Even though Gov. Dannel P. Malloy’s administration is leaving 2,300 executive branch jobs vacant, the state is still running deficiencies estimated at $33 to $65.2 million depending on which branch of government you believe.
Office of Policy and Management Ben Barnes told the legislature’s Appropriations Committee Monday that his office is currently projecting a $33 million deficiency, most of which is a result of the increased Medicaid population. However, no matter what the numbers say currently he’s determined to balance the budget before the end of the year.
“It’s certainly my intention to end the year with a balanced budget,” Barnes told the committee.
Currently the state is spending $2.7 million more than it has appropriated this year. Most of the deficiencies will be offset by an anticipated lapse of $15 million in the Treasurer’s Debt Service account, a $13 million lapse in the Department of Children and Families budget, $2 million in the Office of Legislative Management budget, and $300,000 in the Auditors of Public Accounts budget.
Barnes also estimated the state will save an additional $55 million on top of the $65 million already estimated from the retirements and vacancies attributed to the State Employees Bargaining Agent Coalition agreement. He said the state has refilled about 990 jobs, some of which will help agencies, like the Department of Social Services, obtain further efficiencies.
But it’s also possible increased enrollment in the state employees Health Enhancement Program—negotiated as part of the SEBAC agreement—could drive another hole in the budget.
The SEBAC agreement assumed 50 percent of employees 50 percent of state employees would enroll in the program and 50 percent would opt out of the program and pay an estimated $1,200 more in premiums and a $350 deductible.
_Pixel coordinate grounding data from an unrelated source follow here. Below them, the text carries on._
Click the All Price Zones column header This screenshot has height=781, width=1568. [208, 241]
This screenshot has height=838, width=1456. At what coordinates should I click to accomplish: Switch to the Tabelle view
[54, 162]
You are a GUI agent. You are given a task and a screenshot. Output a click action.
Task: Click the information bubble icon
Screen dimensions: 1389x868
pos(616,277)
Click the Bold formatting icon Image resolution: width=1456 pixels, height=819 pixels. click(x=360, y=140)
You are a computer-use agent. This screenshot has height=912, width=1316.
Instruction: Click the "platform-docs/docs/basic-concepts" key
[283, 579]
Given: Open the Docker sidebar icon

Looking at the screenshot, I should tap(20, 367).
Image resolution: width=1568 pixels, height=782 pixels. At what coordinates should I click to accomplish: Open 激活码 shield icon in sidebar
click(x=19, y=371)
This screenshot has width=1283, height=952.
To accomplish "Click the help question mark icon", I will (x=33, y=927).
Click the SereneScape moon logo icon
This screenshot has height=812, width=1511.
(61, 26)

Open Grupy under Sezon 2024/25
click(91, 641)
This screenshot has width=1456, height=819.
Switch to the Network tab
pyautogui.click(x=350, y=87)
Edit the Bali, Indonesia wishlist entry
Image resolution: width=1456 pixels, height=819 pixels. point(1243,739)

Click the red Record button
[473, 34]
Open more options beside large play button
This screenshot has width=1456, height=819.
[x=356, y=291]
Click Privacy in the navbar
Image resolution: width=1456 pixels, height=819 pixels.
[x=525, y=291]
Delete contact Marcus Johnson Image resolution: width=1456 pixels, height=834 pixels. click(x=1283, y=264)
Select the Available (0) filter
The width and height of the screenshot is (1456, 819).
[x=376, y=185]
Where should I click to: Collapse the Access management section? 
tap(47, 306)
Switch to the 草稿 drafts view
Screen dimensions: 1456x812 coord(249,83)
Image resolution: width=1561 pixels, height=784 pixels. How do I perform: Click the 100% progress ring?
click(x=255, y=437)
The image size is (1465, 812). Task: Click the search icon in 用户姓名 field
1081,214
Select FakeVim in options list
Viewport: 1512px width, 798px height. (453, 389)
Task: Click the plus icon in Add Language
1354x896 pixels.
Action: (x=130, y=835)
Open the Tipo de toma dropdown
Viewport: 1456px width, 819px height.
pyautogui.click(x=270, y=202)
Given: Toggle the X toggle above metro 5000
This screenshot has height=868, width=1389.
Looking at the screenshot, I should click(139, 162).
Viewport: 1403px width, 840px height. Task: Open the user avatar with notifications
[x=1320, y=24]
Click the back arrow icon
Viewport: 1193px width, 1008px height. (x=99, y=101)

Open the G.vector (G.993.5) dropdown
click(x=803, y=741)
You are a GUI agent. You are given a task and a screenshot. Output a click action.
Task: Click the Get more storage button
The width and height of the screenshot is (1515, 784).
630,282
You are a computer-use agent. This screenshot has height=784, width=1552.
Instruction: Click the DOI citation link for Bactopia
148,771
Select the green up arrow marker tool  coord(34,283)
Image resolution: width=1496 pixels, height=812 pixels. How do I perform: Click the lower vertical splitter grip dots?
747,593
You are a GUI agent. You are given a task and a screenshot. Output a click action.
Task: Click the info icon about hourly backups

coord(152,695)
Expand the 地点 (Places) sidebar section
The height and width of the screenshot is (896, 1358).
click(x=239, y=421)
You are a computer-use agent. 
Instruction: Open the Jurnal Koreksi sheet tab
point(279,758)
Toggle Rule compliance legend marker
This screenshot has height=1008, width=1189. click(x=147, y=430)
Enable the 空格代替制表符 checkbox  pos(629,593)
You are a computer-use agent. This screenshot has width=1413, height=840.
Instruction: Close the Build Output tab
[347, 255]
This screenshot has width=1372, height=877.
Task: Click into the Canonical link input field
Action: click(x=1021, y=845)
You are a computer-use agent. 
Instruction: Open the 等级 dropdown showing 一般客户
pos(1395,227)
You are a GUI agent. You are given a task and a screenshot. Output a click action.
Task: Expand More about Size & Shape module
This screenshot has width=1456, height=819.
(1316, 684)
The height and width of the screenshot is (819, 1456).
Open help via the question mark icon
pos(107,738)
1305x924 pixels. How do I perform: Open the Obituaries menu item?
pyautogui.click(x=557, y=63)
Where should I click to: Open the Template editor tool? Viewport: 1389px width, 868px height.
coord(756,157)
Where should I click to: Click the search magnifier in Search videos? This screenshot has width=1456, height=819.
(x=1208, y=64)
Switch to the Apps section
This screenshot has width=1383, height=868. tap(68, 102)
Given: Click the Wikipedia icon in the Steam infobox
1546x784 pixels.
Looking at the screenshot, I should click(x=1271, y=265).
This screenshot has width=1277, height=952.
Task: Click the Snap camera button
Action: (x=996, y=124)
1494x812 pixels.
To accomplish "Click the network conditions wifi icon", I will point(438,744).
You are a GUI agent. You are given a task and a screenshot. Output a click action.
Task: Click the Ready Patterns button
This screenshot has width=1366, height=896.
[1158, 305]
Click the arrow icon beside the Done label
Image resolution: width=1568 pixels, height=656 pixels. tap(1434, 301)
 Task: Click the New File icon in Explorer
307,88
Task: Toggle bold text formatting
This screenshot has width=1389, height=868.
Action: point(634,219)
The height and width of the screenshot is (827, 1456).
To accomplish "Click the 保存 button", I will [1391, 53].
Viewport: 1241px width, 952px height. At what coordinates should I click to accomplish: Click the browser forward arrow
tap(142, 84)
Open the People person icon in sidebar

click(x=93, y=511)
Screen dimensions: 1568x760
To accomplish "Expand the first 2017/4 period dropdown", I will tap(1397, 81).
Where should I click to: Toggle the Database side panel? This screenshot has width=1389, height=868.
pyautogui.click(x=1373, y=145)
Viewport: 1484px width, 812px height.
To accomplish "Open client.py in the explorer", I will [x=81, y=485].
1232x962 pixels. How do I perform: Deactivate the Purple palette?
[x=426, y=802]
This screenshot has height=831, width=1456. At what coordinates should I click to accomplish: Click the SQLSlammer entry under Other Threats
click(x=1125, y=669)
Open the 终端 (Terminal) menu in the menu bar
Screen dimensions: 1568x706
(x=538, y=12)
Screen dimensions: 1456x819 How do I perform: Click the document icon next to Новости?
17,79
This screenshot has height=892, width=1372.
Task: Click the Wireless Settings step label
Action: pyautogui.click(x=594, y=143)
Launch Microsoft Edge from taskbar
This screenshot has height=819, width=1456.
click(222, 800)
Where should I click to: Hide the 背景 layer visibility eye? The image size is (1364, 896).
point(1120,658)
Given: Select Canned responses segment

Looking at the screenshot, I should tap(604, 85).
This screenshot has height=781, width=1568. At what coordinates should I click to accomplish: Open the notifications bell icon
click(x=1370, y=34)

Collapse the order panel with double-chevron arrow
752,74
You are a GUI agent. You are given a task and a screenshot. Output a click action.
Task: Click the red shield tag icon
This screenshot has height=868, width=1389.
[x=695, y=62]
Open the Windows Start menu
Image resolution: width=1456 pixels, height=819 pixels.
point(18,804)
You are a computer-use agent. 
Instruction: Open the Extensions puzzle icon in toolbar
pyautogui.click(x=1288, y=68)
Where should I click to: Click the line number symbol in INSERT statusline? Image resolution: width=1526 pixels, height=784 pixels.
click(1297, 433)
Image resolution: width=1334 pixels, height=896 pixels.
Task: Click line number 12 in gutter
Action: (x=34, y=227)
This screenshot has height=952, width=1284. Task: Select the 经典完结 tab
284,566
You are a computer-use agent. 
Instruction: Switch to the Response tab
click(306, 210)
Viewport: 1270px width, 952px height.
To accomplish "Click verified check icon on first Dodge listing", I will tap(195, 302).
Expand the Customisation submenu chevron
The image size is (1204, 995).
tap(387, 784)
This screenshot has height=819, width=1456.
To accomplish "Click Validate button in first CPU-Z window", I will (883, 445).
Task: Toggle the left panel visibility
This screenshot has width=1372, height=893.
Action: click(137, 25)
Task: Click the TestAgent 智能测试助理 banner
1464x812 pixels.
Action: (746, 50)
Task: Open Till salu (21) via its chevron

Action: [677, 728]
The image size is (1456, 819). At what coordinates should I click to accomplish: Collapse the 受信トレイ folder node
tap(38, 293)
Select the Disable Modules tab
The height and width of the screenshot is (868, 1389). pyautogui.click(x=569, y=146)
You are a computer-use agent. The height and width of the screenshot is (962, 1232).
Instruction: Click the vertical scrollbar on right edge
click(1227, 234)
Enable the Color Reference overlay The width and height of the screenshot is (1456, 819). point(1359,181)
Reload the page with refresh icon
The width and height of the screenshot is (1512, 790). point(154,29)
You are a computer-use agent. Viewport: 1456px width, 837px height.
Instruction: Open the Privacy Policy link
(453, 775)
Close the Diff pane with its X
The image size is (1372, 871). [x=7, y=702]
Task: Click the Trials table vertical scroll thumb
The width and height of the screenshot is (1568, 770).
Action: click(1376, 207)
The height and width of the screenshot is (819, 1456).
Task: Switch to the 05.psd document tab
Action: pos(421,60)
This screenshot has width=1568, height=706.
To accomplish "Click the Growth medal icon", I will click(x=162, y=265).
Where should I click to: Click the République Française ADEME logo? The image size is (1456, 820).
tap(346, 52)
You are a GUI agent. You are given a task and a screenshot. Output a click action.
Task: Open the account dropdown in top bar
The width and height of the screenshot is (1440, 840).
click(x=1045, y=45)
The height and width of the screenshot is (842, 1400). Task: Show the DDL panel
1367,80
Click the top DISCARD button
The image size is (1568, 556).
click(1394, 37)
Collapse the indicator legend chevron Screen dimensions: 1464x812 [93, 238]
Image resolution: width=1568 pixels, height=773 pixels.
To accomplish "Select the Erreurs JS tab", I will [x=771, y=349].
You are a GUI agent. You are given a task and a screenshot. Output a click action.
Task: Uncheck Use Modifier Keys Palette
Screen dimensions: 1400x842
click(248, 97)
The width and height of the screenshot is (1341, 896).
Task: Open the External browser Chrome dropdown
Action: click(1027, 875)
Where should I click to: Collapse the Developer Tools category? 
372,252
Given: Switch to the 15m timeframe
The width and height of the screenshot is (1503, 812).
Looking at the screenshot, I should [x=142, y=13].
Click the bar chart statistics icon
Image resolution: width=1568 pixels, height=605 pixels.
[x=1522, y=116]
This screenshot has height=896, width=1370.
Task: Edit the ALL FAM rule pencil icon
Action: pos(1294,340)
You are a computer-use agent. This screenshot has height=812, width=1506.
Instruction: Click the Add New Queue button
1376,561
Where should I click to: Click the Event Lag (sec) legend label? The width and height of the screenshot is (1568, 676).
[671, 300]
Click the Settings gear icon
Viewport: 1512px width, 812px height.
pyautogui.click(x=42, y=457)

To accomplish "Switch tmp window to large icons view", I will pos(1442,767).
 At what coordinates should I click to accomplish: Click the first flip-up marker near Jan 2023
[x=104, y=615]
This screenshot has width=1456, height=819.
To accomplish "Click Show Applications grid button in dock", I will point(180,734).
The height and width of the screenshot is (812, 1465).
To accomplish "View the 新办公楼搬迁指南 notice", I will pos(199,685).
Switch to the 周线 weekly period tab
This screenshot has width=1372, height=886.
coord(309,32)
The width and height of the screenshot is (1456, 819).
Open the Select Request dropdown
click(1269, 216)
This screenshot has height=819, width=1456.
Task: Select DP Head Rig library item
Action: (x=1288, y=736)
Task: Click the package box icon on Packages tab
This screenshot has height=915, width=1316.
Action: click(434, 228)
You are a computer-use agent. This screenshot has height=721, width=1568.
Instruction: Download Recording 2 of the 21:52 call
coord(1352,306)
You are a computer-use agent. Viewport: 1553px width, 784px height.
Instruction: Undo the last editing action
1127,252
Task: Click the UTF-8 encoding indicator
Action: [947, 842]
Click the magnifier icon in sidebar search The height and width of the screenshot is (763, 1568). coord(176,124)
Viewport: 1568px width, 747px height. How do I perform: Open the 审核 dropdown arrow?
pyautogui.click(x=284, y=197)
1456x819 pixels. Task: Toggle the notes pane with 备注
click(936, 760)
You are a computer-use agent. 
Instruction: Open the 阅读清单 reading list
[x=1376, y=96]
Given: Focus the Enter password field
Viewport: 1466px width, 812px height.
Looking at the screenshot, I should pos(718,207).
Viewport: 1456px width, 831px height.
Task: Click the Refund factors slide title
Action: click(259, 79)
That didn’t happen. Instead, 96 percent of state employees enrolled in the program, which helps promote health and the use of a primary care physician rather than an emergency room.
“The Health Enhancement Program is what it is, it’s in place,” Barnes said. “We’re moving forward. I am very pleased with the efforts the comptroller’s office has made to implement that program in a very short period of time and I remain optimistic about its long term benefits.”
He said he has no choice but to move forward aggressively with the program because providing health care to employees is part of the state’s contractual obligation.
Sen. Len Suzio, R-Meriden, told Barnes that in the long run he thinks the program can work, but he believes the estimates of $102.5 million in the first year of the budget is “highly optimistic.”
“In the short run what I’m concerned about is the viability of the health insurance budget and we’ll just have to see when we get a representative sample of claims information to be able to draw conclusions,” Barnes said.
He said health claims are a very difficult thing for the state to project.
The Office of Fiscal Analysis estimated Monday that the state will fall short of achieving its goal in the program.
In addition to falling short of its goal in the Health Enhancement Program, OFA estimated the state will have higher than expected insurance claims experience and it noted an increase in the University of Connecticut Health Center’s fringe benefit account for total deficiency of about $25.7 million in that area alone. No specific amount is directly attributed to the Health Enhancement Program.
Overall OFA is predicting a $65.2 million deficiency in the 2012 general fund. The difference in projections currently between OFA and OPM is about $32.3 million, but state Rep. Toni Walker, co-chairwoman of the Appropriations Committee, said a lot of the differences will be zeroed out once the state transitions from an HMO model of health insurance to a self-insured, Administrative Services Organization model. She said currently that transition accounts for a lot of differences between the two sets of projections.